Hon'ble Ashok Bhushan, J.
This is an application seeking review of the judgment dated 9.1.2007 dismissing Special Appeal No. 20 of 2007.
Sri W.H. Khan, learned counsel for the applicant-respondent vehemently contended that the Division Bench while dismissing the special appeal did not correctly interpret the judgment of the Hon'ble Apex Court rendered in the case of Major General Inder Jit Kumar Vs. Union of India and others, (1997) 9 SCC 1 and thus, wrongly held that no opportunity of hearing was required to be granted at the time of drawing up the charges.

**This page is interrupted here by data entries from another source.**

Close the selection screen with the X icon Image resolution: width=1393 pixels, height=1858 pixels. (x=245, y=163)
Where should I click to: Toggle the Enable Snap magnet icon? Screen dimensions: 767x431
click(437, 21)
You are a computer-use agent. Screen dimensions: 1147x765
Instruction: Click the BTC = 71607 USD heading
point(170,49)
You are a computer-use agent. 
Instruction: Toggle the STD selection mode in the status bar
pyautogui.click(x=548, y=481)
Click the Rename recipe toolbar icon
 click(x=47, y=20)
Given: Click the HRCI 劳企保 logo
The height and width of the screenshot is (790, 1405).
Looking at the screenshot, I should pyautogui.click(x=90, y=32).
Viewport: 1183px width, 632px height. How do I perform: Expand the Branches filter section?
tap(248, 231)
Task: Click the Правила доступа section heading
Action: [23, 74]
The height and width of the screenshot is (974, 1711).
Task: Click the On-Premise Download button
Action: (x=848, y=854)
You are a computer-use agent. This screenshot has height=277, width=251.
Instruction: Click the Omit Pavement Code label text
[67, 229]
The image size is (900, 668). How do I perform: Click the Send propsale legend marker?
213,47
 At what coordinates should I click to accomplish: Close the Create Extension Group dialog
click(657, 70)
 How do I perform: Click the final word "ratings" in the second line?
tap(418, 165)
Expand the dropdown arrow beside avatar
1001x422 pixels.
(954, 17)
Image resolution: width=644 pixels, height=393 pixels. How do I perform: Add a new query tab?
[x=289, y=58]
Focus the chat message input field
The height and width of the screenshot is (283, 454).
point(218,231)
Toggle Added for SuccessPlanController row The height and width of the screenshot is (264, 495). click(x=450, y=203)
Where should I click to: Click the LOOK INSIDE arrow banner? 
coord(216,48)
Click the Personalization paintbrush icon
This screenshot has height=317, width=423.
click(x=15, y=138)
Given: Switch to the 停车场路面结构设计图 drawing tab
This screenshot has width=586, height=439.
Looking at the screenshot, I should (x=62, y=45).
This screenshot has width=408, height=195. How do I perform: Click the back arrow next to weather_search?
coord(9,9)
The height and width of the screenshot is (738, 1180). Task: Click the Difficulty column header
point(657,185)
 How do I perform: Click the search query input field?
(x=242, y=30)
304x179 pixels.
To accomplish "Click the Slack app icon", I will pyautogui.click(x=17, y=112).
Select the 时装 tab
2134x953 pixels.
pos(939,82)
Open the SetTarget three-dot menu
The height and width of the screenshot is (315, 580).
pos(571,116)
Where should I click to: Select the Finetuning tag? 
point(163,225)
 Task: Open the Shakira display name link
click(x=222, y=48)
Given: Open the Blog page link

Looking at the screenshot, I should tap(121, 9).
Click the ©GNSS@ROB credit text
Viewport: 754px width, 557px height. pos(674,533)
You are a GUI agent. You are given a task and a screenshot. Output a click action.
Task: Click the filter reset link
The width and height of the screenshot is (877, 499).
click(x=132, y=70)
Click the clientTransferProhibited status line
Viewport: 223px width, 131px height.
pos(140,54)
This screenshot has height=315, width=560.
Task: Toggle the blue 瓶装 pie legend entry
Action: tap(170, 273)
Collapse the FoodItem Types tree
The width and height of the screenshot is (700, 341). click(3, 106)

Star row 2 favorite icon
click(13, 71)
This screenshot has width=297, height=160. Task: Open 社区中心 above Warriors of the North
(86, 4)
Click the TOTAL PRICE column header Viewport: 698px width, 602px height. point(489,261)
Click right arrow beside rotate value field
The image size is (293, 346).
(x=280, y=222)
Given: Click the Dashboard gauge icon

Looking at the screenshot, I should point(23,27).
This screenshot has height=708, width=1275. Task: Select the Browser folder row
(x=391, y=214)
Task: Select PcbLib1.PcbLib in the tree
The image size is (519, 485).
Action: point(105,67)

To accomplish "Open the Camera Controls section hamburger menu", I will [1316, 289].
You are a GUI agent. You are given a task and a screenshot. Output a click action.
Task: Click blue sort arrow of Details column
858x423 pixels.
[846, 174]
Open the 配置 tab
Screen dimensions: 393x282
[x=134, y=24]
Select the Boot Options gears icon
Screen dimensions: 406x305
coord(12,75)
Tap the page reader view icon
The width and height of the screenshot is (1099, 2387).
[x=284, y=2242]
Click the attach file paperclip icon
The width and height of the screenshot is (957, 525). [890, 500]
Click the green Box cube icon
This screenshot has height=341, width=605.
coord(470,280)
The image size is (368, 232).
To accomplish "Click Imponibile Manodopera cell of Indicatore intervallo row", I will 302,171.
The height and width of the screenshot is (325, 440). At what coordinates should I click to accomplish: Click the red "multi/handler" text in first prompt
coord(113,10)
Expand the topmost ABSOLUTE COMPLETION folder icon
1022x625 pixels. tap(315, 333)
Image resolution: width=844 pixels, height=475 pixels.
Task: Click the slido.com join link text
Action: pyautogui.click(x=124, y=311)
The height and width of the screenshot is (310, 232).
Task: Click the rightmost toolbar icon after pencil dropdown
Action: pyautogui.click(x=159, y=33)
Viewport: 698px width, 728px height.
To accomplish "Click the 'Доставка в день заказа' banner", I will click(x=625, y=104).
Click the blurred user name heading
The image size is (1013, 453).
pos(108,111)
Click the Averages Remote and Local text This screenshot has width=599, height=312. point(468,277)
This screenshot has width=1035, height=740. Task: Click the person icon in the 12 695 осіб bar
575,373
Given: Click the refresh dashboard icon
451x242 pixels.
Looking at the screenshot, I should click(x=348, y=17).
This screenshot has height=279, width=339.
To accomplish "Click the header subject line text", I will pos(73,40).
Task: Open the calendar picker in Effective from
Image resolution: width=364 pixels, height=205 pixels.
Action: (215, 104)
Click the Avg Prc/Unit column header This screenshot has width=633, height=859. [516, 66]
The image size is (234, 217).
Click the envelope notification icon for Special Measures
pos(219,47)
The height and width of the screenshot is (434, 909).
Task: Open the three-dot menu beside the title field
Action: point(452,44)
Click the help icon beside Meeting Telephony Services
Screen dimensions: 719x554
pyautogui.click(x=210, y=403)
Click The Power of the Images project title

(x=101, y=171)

The above submission cannot be accepted for two reasons. Firstly, the scope of review is very limited and it is not an appeal in disguise whereby a judgment is reheard and corrected meaning thereby a party under the garb of review cannot claim another opportunity to address on the same fact upon which the matter was already heard and adjudicated upon. In the case of Thungabhadra Industries Ltd. v. The Government of Andhra Pradesh, 1985 (5) SCR 174 the Hon'ble Apex Court has held that a review is by no means an appeal in disguise whereby an erroneous decision is reheard and corrected but lies only for patent error. Secondly, the ratio of the judgment of the Hon'ble Apex Court in the case of Major General Inder Jit Kumar Vs. Union of India and others (supra) is that the principles of natural justice are not attracted to a preliminary inquiry and it is an order of the court martial, which results in deprivation of liberty. Para 8 of the aforesaid judgment reads as under: -
"8. The appellant has also contended that a copy of the report of the Court of Inquiry was not given to him and this has vitiated the entire Court Martial. The appellant has relied upon Rule 184 of the Army Rules, 1954 in this connection. Rule 184, however, provides that the person who is tried by a Court-Martial shall be entitled to copies of such statement and documents contained in the proceedings of a Court of Inquiry as are relevant to his prosecution or defence at his trial. There is no provision for supplying the accused with a copy of the report of the Court of Inquiry. The procedure relating to a Court of Inquiry and the framing of charges was examined by this Court in the case of Major G. S. Sodhi. v. Union of India, (1991) 2 SCC 382 : (1991 AIR SCW 1589). This Court said that the Court of Inquiry and participation in the Court of Inquiry is at a stage prior to the trial by Court-Martial. It is the order of Court-Martial, which results in deprivation of liberty and not any order directing that a charge be heard or that a summary of evidence be recorded or that a Court-Martial be convened. Principles of natural justice are not attracted to such a preliminary inquiry. Army Rule 180, however, which is set out earlier gives adequate protecting to the person affected even at the stage of the Court of Inquiry. In the present case, the appellant was given that protection. He was present at the Court of Inquiry and evidence was recorded in his presence. He was given an opportunity to cross-examine witnesses, make a statement or examine defence witnesses. The order of the Court of Inquiry directing that Court-Martial be convened and framing of charges, therefore, cannot be faulted on this ground since it was conducted in accordance with the relevant Rules."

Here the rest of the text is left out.